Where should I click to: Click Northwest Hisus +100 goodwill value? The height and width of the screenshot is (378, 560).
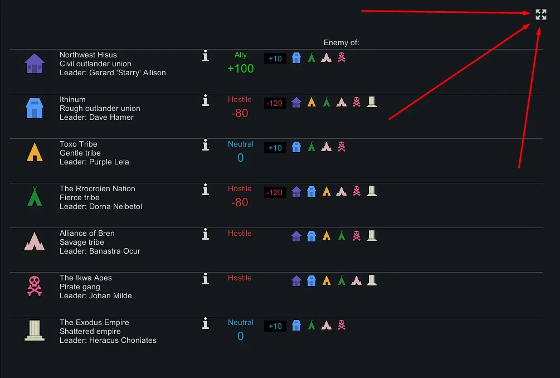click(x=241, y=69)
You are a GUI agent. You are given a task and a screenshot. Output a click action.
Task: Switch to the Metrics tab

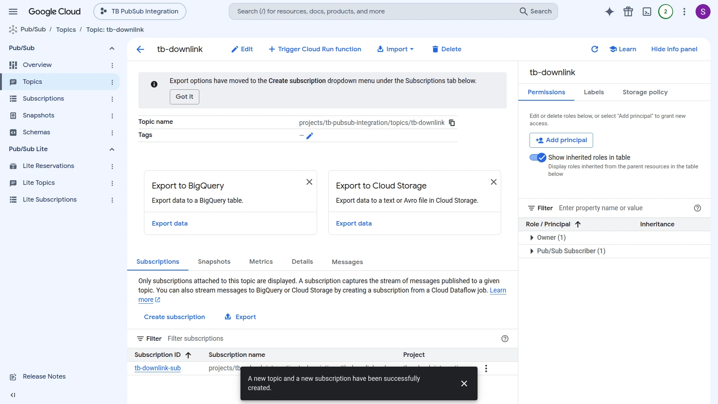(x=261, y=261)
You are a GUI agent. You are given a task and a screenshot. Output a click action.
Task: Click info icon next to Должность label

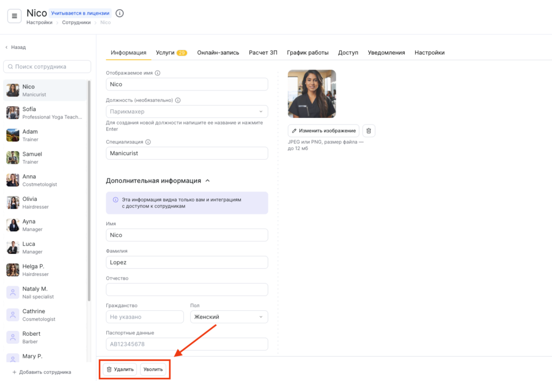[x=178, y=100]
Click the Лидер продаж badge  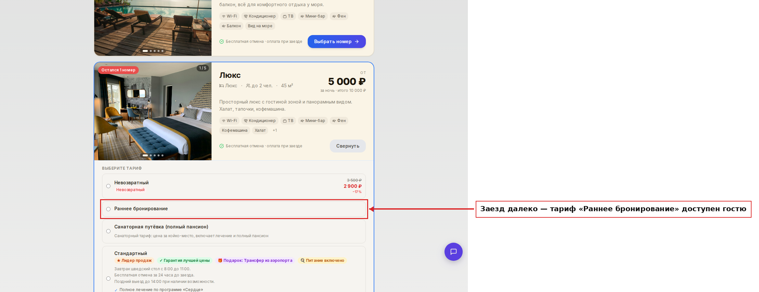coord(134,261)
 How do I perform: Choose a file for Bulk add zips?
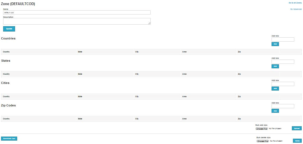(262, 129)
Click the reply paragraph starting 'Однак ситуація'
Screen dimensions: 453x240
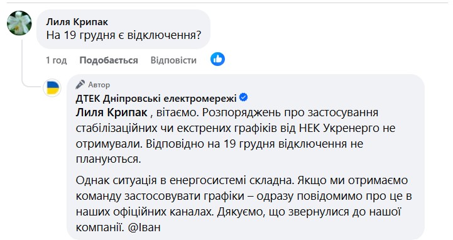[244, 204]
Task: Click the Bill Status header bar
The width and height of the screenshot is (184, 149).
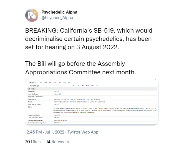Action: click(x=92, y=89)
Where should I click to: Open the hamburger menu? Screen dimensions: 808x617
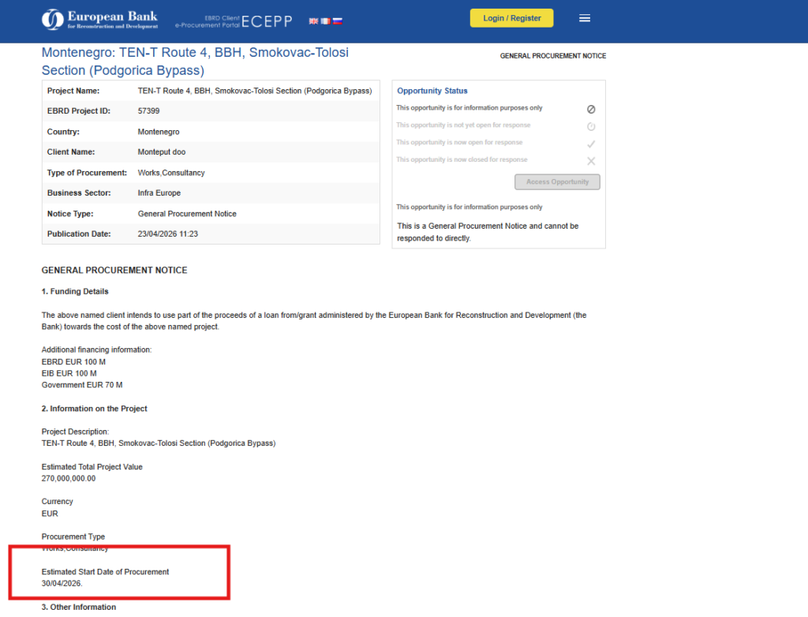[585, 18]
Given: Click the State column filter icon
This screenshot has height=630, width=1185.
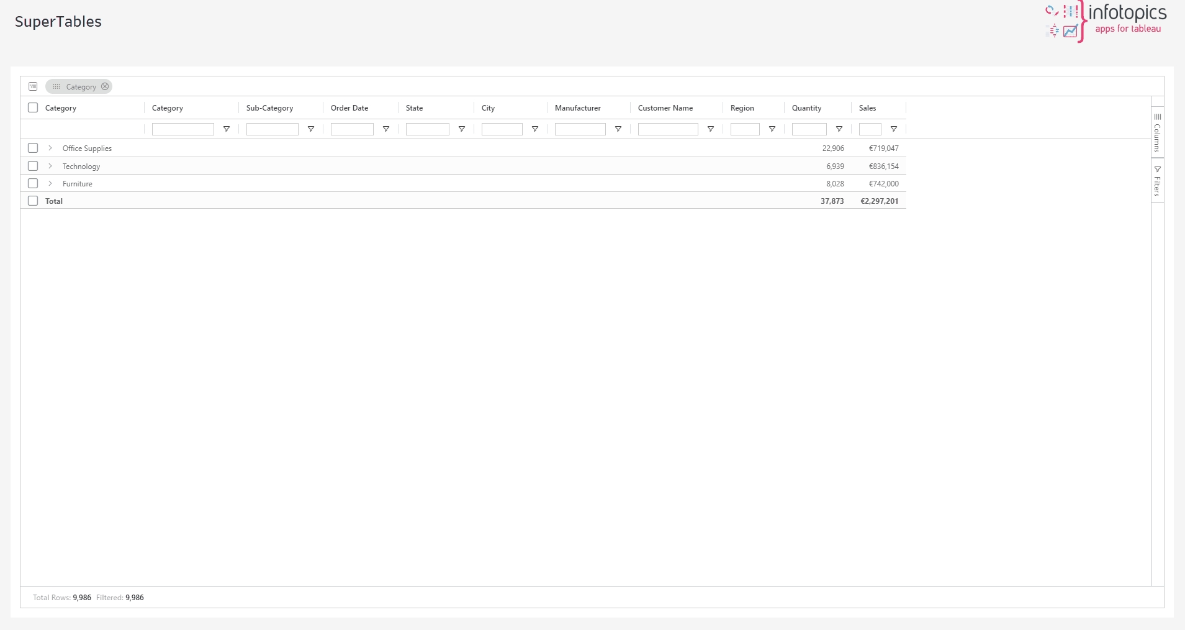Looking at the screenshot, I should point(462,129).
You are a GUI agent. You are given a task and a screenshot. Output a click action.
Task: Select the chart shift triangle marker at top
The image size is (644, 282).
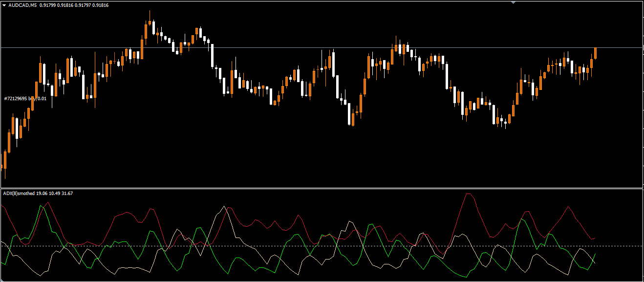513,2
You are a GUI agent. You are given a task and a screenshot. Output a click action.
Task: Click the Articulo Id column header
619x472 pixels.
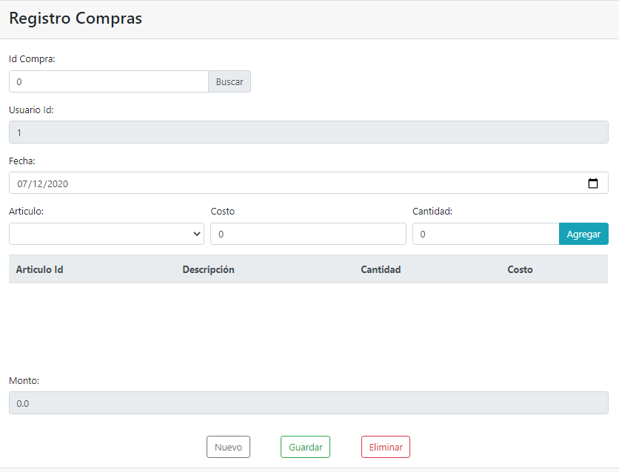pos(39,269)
# # #
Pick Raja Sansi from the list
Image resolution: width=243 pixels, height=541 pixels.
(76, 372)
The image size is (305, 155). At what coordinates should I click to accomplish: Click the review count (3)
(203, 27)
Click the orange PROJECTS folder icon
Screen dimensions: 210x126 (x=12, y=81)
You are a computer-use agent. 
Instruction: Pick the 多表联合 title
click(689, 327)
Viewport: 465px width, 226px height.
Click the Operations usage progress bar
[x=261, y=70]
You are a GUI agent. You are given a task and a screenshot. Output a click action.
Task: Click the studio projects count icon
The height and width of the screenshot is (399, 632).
# # #
• **Exercise objective**
Copy each line of the data that includes the word "header".

• **Solution**
Task: Click the Bill Status header bar
Task: Click the Articulo Id column header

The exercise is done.